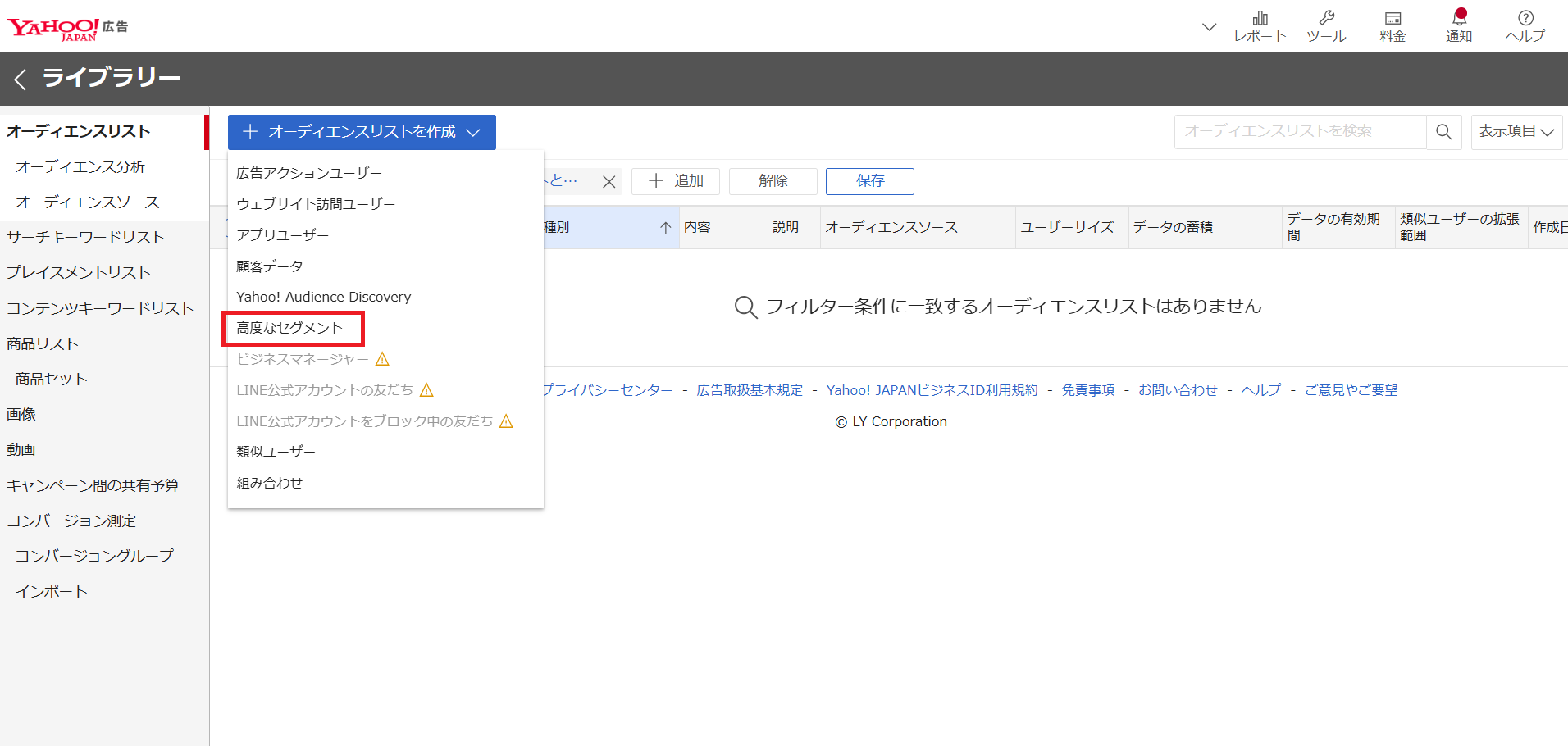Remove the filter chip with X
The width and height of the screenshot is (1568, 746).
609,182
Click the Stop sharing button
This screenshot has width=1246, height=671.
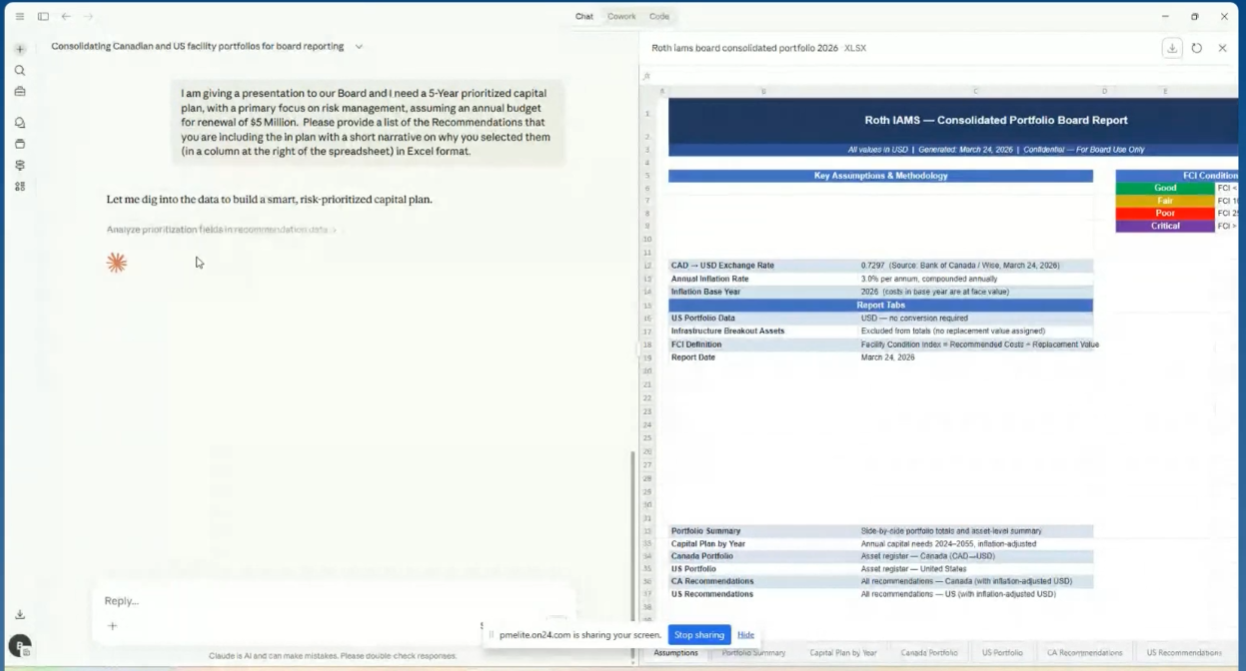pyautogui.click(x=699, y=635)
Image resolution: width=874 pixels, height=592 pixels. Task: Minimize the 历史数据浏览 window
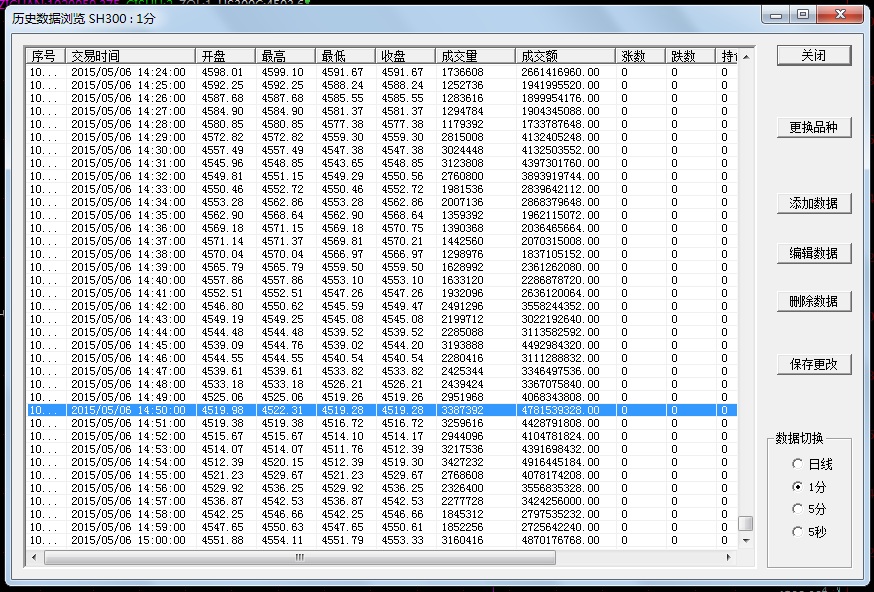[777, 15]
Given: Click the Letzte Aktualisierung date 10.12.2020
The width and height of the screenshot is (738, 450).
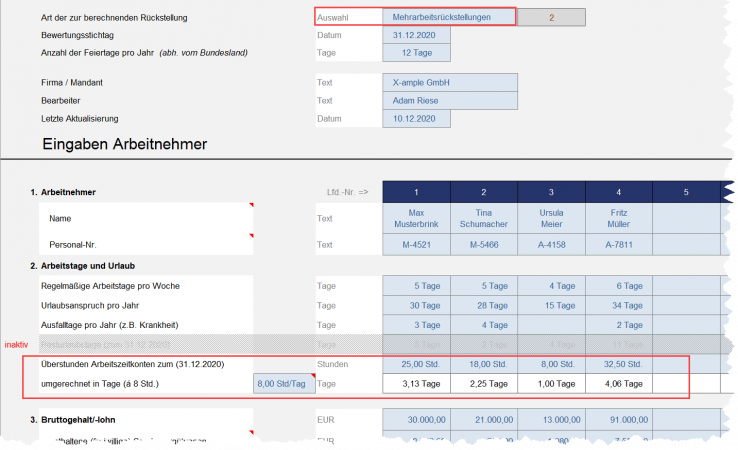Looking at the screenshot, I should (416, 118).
++++
→ **Task**
Update the data above by replacing "Image resolution" with "Screenshot size" and changing nothing else. Leave the pictures out of your answer.

→ **Task solution**
Remove the filter chip with X
The width and height of the screenshot is (1568, 746).
609,182
Click the Stop sharing button
This screenshot has width=1246, height=671.
pyautogui.click(x=699, y=635)
Screenshot size: width=874 pixels, height=592 pixels. Task: Minimize the 历史数据浏览 window
[777, 15]
Given: Click the Letzte Aktualisierung date 10.12.2020
The width and height of the screenshot is (738, 450).
Looking at the screenshot, I should (416, 118).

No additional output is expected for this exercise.